神聖なる一族24人の娘たち (2012):映画短評
神聖なる一族24人の娘たち (2012)ライター2人の平均評価: 3
パゾリーニを彷彿とさせるウラル民族版「デカメロン」
ロシアの少数民族マリにスポットを当てた本作は、マリ人の女性たちの大らかで逞しい“生”と“性”にまつわる艶話を集めた、さながらウラル民族版「デカメロン」といった様相を呈している。
男の幽霊にかどわかされ全裸で踊り狂う若い娘たち、華奢な痩せた姪っ子を自分のような豊満バディにしようとまじないをかけるおばさん、夫に横恋慕する醜い森の精霊に呪いをかけられた若妻。その滑稽で風変わりな逸話の数々から、キリスト教文化圏とは異なる土着的なマリの伝統文化を伺い知ることができる。

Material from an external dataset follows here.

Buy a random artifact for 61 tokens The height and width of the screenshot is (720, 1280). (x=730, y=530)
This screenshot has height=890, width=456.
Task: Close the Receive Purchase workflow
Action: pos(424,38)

パゾリーニ作品を彷彿とさせる生々しさは好き嫌いが分かれるかもしれないが、民俗学的にとても興味深い作品であることは間違いない。
白い光、鮮やかな色の娘たち
光は白い。その白く冷たい光の中で、娘たちの髪や衣装の赤や青が、明るく鮮やかに目に映る。その色彩だけで、そこが異世界であることが分かる。この北の土地では、人々は自然と一体化して暮らしていて、娘たち24人が紡ぐそれぞれの物語は、みな味わいは異なるが、どれもが民話のように古来からそこにあるものと、今ここの日々の暮らしを分ける境界線が失われている。ここでは生と性は同じものなので、彼女たちの物語はみなどこかで性とつながっているが、ここでの性は自意識や恋愛とはほとんど関係がなく、陽光の中にあるおおらかで清浄なものだ。映画終了後も、白い光、広がる大地、そこを吹き渡る風、そして娘たちの鮮やかな色彩が残る。